Rivera went through almost a full year of chemotherapy, surgeries and radiation. She made it through with the support of her family.
"But it really takes it out of you."
That’s when Rivera found Livestrong — a program at the YMCA completely free to survivors, and to anyone bring treated for cancer. The program includes guided athletic training with a group of other survivors. Rivera believes the program changed her life.
"I’m not just a survivor. I am thriving after cancer. The Y was such a huge part of my recovery," she said. "I am in better shape now, and better health now than I was before my cancer diagnosis."
YMCA Livestrong was one of the only programs in Rochester that offered physical and mental recovery pathways.
"I don’t know how they’re going to fill [the gap] now that the Y is leaving."
Vice President of Operations, Mike Lavin, says the building is oversized and inefficient. The pandemic exasperated these issues — making the cost to run the facility too expensive.
"We’re just going to meet people where they’re at," Lavin said.
While the athletic center will be gone, Lavin says they won’t leave the community. They will continue to run the Early Childhood Learning Center and offer outreach as well as youth social services. However, many feel they’re losing a second home.

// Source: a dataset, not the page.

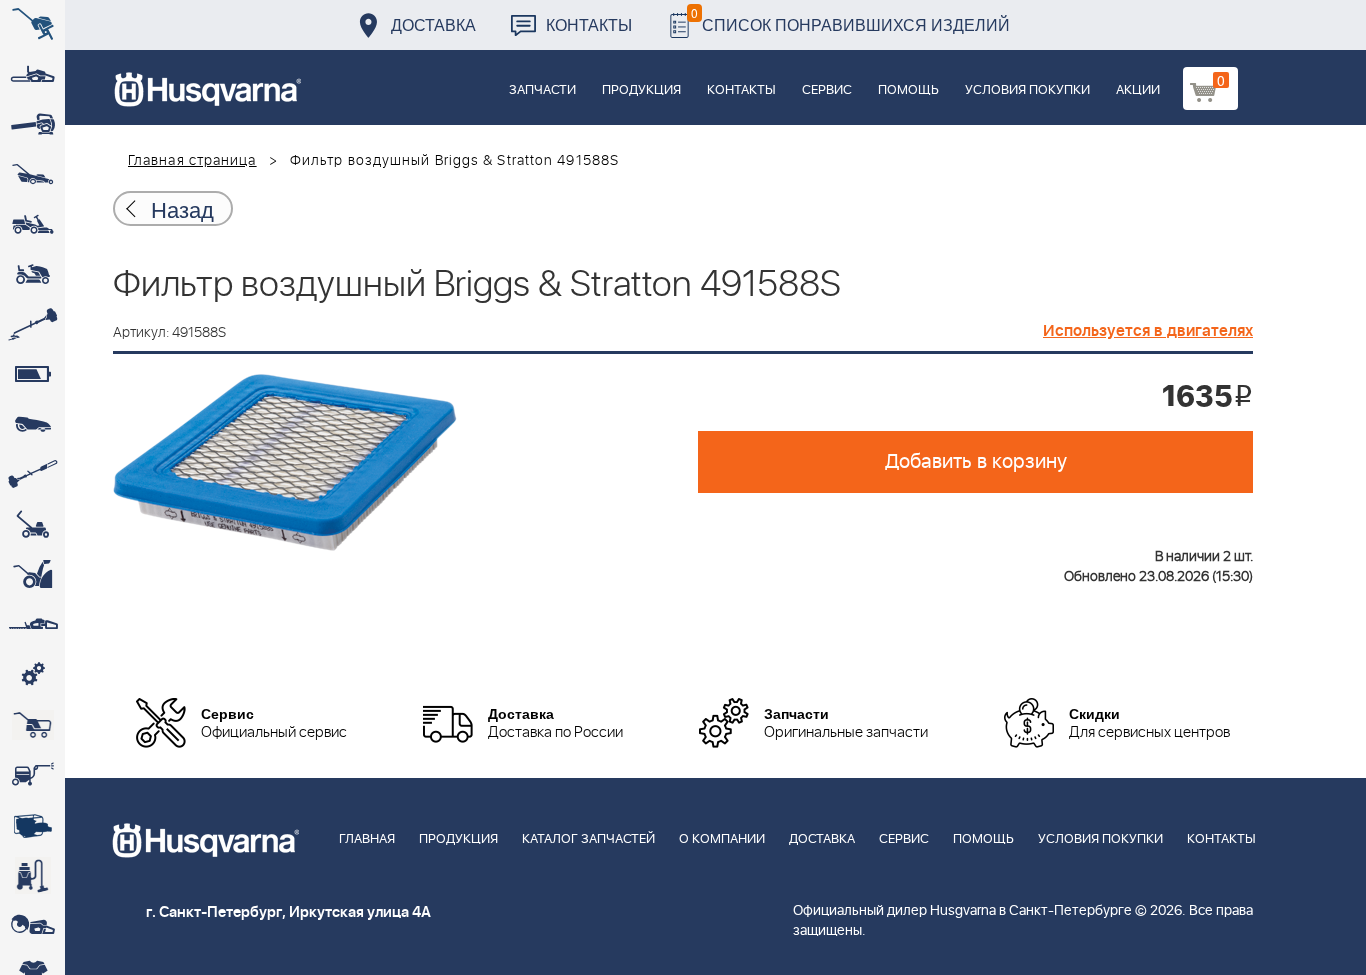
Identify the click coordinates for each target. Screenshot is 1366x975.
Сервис (827, 90)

Donyale Johnson has been coming to the Rochester YMCA since the 90s.
"It was the only place for us to play basketball back in the day," Johnson said.
He now coaches youth basketball, not with any program or for reimbursement, but just because basketball changed his life as a young person. Some men he played basketball with years ago came back this month for one last game.
"Lifetime achievements and lifetime friendships and stuff like that. It teaches how to interact with people," he said.
He wants to pass that knowledge on to younger generations.
"We have to find something for them to do. Because there’s no telling where their life can go without a place like this to come to," Johnson added.
His teammates are now working together to find a new space to host youth basketball games. They are asking the community for help. Johnson is devastated to lose the YMCA, but he isn’t giving up hope.
"Not everything lasts forever. So you have to keep coming up with ways and coming up with things to do for the kids and the community."